» **Stored items**
>>>
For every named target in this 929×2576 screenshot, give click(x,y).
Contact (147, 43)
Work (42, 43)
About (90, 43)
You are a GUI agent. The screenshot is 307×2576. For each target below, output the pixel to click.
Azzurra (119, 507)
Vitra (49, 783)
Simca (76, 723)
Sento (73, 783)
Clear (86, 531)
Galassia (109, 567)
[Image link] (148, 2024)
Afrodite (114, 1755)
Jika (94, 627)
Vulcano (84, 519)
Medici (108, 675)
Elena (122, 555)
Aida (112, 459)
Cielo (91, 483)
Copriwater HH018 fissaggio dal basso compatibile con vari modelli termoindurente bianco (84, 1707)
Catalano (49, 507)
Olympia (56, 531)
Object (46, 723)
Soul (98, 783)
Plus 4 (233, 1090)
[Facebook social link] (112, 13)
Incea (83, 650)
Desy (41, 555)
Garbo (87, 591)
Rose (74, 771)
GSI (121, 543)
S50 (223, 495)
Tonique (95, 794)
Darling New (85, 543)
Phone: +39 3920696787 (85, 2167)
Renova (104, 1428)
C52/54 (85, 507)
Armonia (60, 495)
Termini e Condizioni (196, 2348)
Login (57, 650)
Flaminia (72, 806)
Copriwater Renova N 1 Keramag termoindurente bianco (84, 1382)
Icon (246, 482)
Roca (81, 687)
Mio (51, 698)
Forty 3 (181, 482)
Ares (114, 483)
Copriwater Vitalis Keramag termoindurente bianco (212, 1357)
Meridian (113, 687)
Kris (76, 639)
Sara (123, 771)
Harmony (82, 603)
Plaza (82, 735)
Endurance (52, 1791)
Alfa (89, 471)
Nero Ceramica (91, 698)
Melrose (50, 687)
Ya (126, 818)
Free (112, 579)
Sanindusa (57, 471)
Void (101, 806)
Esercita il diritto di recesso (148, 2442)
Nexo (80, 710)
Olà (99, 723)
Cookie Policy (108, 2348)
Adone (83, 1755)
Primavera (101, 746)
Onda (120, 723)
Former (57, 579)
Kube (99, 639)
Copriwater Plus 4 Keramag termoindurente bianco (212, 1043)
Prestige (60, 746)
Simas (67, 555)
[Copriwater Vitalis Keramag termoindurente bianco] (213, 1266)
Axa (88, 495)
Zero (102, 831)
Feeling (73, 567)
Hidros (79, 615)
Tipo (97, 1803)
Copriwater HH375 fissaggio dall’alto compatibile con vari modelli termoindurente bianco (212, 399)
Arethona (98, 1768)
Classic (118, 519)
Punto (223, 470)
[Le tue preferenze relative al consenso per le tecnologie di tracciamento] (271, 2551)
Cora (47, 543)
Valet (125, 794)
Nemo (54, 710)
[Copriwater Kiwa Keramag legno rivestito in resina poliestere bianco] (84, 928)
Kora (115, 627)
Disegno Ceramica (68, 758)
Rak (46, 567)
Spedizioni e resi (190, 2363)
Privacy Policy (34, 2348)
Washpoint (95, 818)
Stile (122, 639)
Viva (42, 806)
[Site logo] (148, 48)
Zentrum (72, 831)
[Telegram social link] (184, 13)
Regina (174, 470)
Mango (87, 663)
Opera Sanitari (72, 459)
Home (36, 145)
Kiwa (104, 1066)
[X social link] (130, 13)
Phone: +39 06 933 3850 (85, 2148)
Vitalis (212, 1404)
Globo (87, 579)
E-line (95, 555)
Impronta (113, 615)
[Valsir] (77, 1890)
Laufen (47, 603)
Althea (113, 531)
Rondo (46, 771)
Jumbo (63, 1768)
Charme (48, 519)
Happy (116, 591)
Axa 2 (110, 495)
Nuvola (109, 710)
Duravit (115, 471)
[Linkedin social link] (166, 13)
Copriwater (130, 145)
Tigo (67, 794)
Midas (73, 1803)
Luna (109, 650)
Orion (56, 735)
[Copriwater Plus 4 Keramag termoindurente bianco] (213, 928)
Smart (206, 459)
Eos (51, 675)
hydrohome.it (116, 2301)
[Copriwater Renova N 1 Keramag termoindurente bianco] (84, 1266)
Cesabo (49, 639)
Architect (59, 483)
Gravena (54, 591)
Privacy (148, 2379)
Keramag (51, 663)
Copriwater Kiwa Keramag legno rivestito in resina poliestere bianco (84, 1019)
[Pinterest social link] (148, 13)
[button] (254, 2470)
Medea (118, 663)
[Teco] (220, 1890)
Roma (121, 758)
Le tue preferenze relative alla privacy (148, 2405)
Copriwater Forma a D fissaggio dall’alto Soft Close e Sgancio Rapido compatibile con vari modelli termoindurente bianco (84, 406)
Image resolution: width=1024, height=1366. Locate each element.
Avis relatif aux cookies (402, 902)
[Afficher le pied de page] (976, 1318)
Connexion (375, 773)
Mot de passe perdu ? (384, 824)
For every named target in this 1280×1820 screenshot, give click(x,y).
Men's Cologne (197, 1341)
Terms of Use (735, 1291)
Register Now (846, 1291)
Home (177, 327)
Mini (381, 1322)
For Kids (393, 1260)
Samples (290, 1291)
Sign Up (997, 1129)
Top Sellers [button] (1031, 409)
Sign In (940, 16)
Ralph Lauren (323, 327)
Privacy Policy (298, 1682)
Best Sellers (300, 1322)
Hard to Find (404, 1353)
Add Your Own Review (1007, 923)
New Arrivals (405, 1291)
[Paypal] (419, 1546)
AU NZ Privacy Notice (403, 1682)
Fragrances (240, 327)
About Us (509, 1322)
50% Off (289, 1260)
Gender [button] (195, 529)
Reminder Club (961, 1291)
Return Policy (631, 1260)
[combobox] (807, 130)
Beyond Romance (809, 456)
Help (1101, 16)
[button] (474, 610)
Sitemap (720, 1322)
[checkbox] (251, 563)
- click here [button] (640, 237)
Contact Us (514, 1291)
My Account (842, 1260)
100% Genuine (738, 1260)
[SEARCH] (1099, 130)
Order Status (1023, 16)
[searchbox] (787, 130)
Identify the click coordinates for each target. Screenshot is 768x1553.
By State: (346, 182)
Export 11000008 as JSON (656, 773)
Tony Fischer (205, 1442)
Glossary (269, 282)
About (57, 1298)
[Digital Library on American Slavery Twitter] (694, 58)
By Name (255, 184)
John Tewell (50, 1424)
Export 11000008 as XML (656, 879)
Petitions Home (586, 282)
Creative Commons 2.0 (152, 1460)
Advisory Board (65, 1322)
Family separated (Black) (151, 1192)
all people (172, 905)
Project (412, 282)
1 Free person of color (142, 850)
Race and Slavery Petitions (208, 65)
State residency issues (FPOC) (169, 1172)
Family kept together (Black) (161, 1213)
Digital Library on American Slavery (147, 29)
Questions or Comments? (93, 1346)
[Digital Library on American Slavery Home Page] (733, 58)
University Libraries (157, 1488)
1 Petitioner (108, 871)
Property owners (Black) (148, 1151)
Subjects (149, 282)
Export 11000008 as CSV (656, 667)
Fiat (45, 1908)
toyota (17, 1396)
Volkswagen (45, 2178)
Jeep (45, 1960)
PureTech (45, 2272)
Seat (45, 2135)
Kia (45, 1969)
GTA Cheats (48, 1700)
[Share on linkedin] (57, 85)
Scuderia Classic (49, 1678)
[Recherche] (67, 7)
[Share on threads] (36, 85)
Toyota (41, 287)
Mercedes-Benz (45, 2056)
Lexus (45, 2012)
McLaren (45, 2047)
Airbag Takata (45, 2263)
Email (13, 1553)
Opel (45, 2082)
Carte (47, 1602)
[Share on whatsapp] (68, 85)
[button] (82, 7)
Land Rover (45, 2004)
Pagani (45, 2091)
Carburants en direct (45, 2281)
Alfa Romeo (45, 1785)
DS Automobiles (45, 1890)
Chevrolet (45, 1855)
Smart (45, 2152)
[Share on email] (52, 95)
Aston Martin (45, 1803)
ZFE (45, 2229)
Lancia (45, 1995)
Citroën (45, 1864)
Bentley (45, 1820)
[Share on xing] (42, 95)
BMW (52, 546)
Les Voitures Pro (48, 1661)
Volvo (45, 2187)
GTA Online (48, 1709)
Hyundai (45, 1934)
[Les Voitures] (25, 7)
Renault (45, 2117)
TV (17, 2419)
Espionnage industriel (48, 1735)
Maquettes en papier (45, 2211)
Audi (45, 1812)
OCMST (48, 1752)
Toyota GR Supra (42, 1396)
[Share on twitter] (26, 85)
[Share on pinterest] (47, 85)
<<<
» **Required work**
Above are the records; repeat exactly the lines from the one holding "Family kept together (Black) (161, 1213)" down to the one holding "Scuderia Classic (49, 1678)", end lines included.

» **Solved problem**
Family kept together (Black) (161, 1213)
Digital Library on American Slavery (147, 29)
Questions or Comments? (93, 1346)
[Digital Library on American Slavery Home Page] (733, 58)
University Libraries (157, 1488)
1 Petitioner (108, 871)
Property owners (Black) (148, 1151)
Subjects (149, 282)
Export 11000008 as CSV (656, 667)
Fiat (45, 1908)
toyota (17, 1396)
Volkswagen (45, 2178)
Jeep (45, 1960)
PureTech (45, 2272)
Seat (45, 2135)
Kia (45, 1969)
GTA Cheats (48, 1700)
[Share on linkedin] (57, 85)
Scuderia Classic (49, 1678)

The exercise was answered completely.